22-07-2022

El consentimiento informado y una correcta actuación ganan la demanda médica


Como se recuerda constantemente, el médico tiene un obligación de medios, aunque no de resultados. Siendo esto que no se puede garantizar el resultado concreto de un acto médico. No obstante, sí tiene obligación de poner a disposición del paciente los medios adecuados. Asimismo, la información constituye un elemento esencial en la lex artis, quedando incluido dentro de la obligación de medios.

En este caso que analizamos hoy, el demandante presentó una demanda contra su doctor y el Instituto Internacional de Cirugía y Ortopedicia del Pie SL y WRB. En el escrito se reclamaban 47.500 euros, intereses y costas del proceso judicial.

El demandante fue intervenido en Madrid en marzo de 2018 para mejorar la movilidad de su extremidad inferior izquierda (tobillo, pie, pierna), lesionada en 2017. Tras esta intervención, el paciente tuvo que ser operado en el Hospital Clinic (Barcelona) seis veces entre el 17 de marzo y 18 de abril de 2018. El motivo fue un síndrome compartimental en la pierna derecha, que el demandante atribuyó a la primera operación.

El paciente, aunque no sabe por qué se produjo el síndrome compartimental, aportó un informe pericial. Según éste, la compresión en la pierna se sufrió durante la intervención y hasta casi el momento de la alta clínica 48 horas después, mientras producía efectos la anestesia epidural. Sin embargo, el síndrome compartimental aparece descrito en el consentimiento informado firmado por el paciente como un riesgo típico de la intervención. Por ello, durante la operación, la pierna se mantuvo apoyada sobre una bolsa de gel color amarillo.
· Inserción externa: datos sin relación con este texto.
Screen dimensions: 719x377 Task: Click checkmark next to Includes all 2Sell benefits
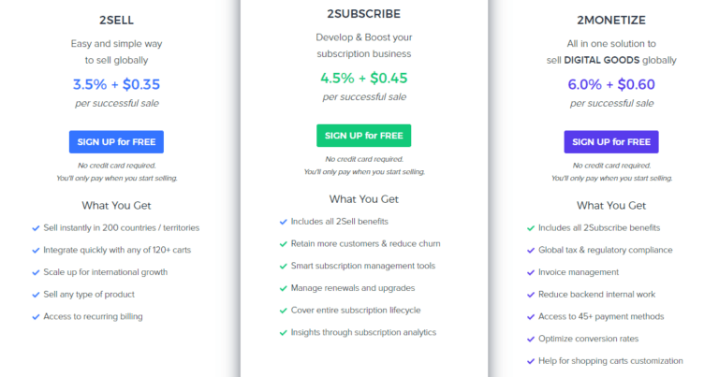tap(283, 222)
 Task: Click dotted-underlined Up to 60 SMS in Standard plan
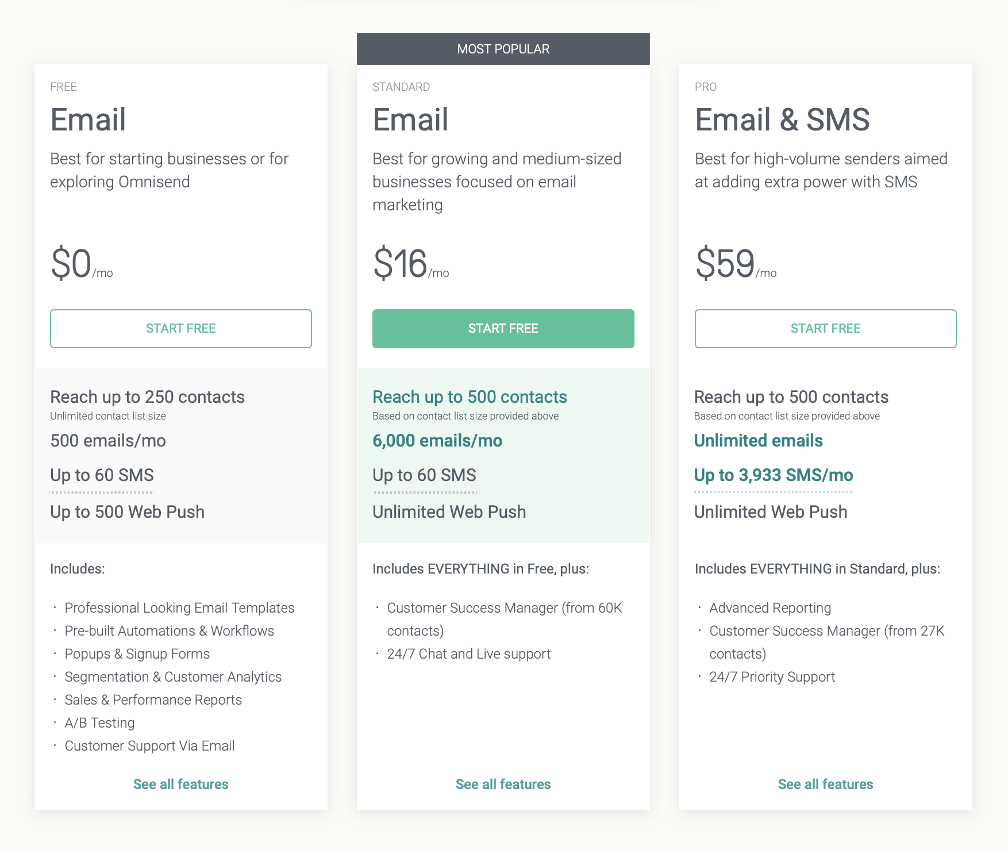424,475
Como consta en los informes periciales, el síndrome compartimental se produce como consecuencia de un aumento de presión en el compartimento osteofascial de una extremidad que provoca falta de riego (isquemia), la cual, tras 8 horas produce la consiguiente necrosis de los músculos y nervios del compartimento afectado, con carácter irreversible. Ello requiere una presión continuada sobre un compartimento muscular. Asimismo, se descartó que la presión se produjese durante el postoperatorio, pues no existe ninguna evidencia de que el paciente estuviese colocado decúbito lateral derecho en esta fase.

El paciente debía estar de cubito supino, por lo que la pierna derecha no tendría ningún peso encima y, en su caso, se habría producido en la parte posterior de la tibia, habiéndose hallado el síndrome compartimental en esa parte. Cabe la posibilidad de que, a pesar de haber colocado una bolsa de gel debajo de la pierna derecha, se hubiera producido el síndrome compartimental durante la operación. Pero en ese caso, el síndrome del paciente no se comportó según los protocolos médicos.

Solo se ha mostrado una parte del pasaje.